At Rano Kau crater, a caldera located at the southern end of the island, we had a spectacular view of the flooded interior composed of a fresh water marshy habitat that is mostly covered with tortoro reeds. The wind had increased during the morning and it was quite exciting to stand near the crater’s rim while holding onto our hats. Afterward, we headed over to Orongo Village to learn about the birdman cult, one that replaced the deified ancestor worship that had been manifested by the moai statuary. We learned how it was a peaceful solution to allow the various clans to coexist through regulated annual competition. The competitors lived for about a month in small stone houses near the coast and vied against each other to be the first to bring back a sooty tern egg each season from one of the little motus about a mile offshore from the main island.

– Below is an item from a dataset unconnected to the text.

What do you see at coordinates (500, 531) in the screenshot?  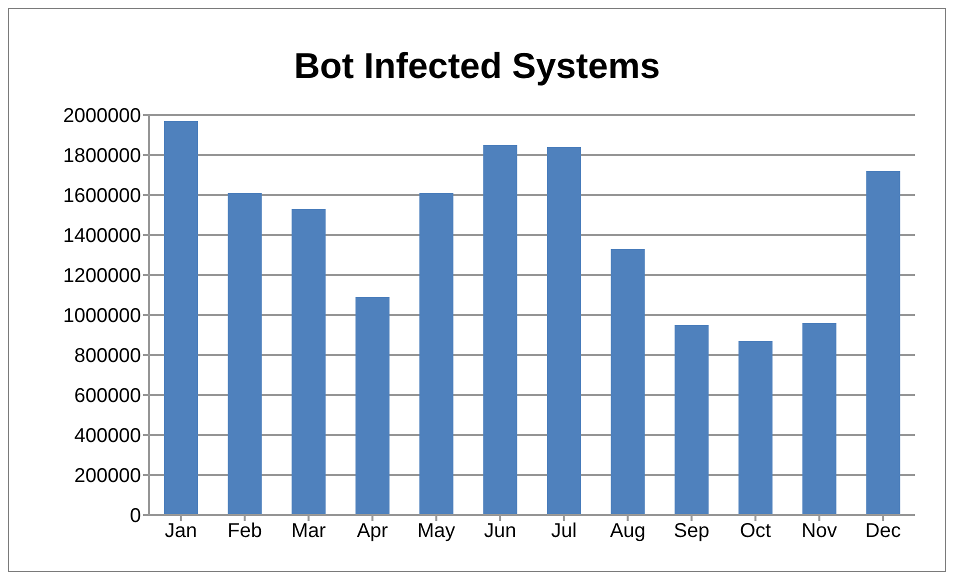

Lunch was served at our two hotels, and in the early afternoon we drove out to Ahu Akivi to see the seven statues that represent the original explorers sent to examine the island before the colonizers arrived with Hotu Matu’a. This is the first site that was restored, which was accomplished in the 1960s. The wind had reached considerable strength during the afternoon, and the authorities temporarily closed the main port at Hanga Roa. So, instead of waiting for better conditions, National Geographic Orion left her anchorage and sailed around to the lee of the island where we could use the little fishing harbor near Tongriki to board the vessel. Our time in Rapa Nui had been very successful and satisfying, but we were all quite happy to finally get aboard ship and make ourselves at home.